Location: Portland, Oregon
543 posts, read 1,146,129 times
Reputation: 461
Quote:
Originally Posted by Repubocrat View Post
This is what I recommend! I don't see a point in emailing a person back and forth for weeks.

Meeting is really the best and the only way to see people for who they truly are
When I first started online dating, I did the "cautious emailing, then calling, then finally meeting" deal. After a few months of this, I decided that quicker was better - since I discovered that no matter what I thought of the person, until I met them and could be face to face, I didn't know squat.

I could be incredibly attracted by their picture, their profile, the words they used in emails, even their voice and conversation, but more often than not, it all changed once face to face. Sometimes for the better, more often than not, for the worse. I realized all the time I'd wasted trying to figure out if any of them was "the one."

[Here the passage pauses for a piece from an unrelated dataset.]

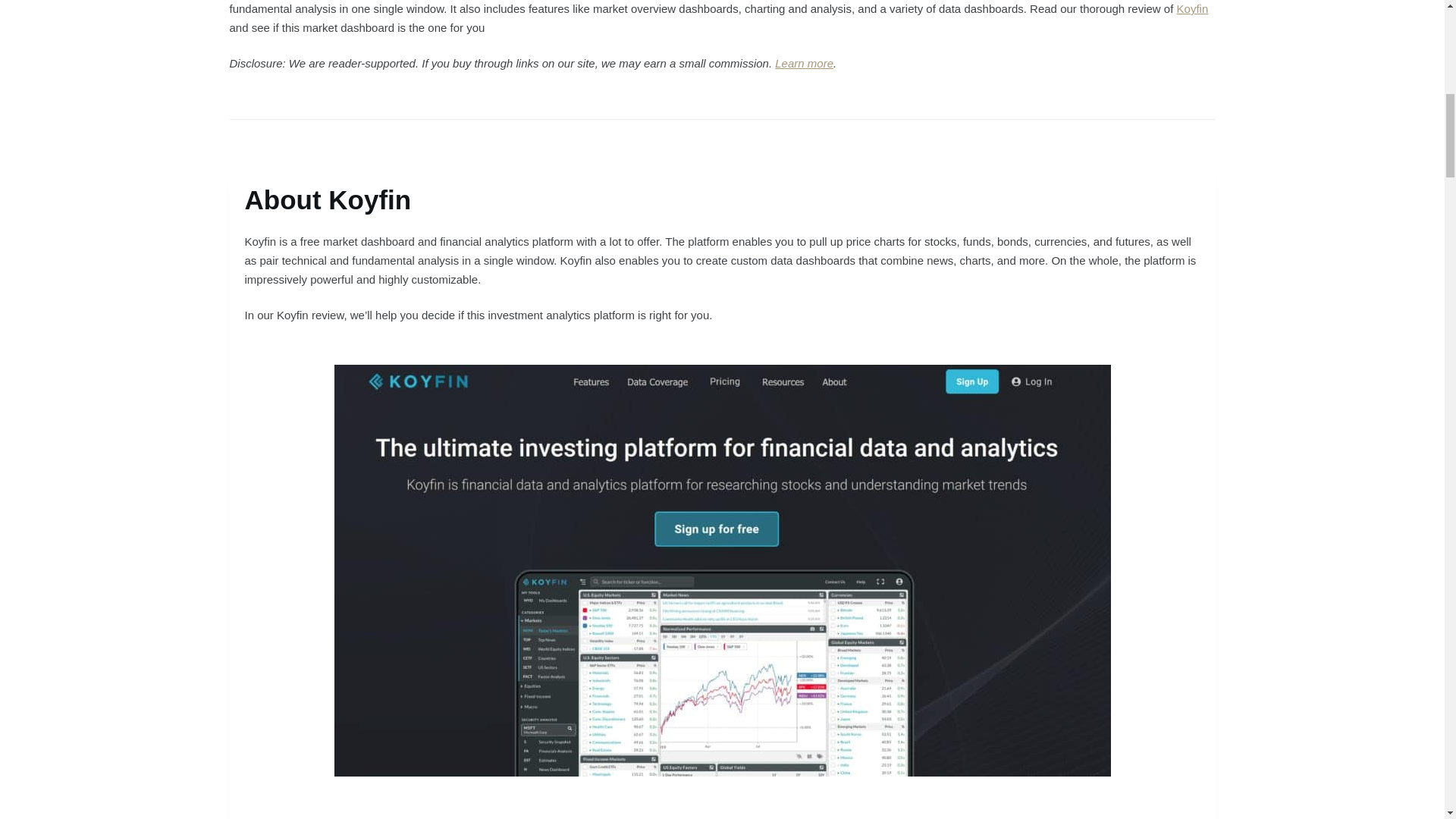
Koyfin (1192, 8)
Learn more (803, 62)
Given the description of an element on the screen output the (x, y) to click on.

When I decided to start meeting them right away - like the first day or so, I saved a ton of time, and actually enjoyed the process more.

Yes, I met my husband that way and yes, we've been married over 10 years.

Always met them in public places! Once, even a parking lot because the guy had met so many women who claimed to have only a few extra pounds, when in reality they lied big time both about their weight and their age. Once he saw me, we did have coffee (or some beverage).. and a nice conversation.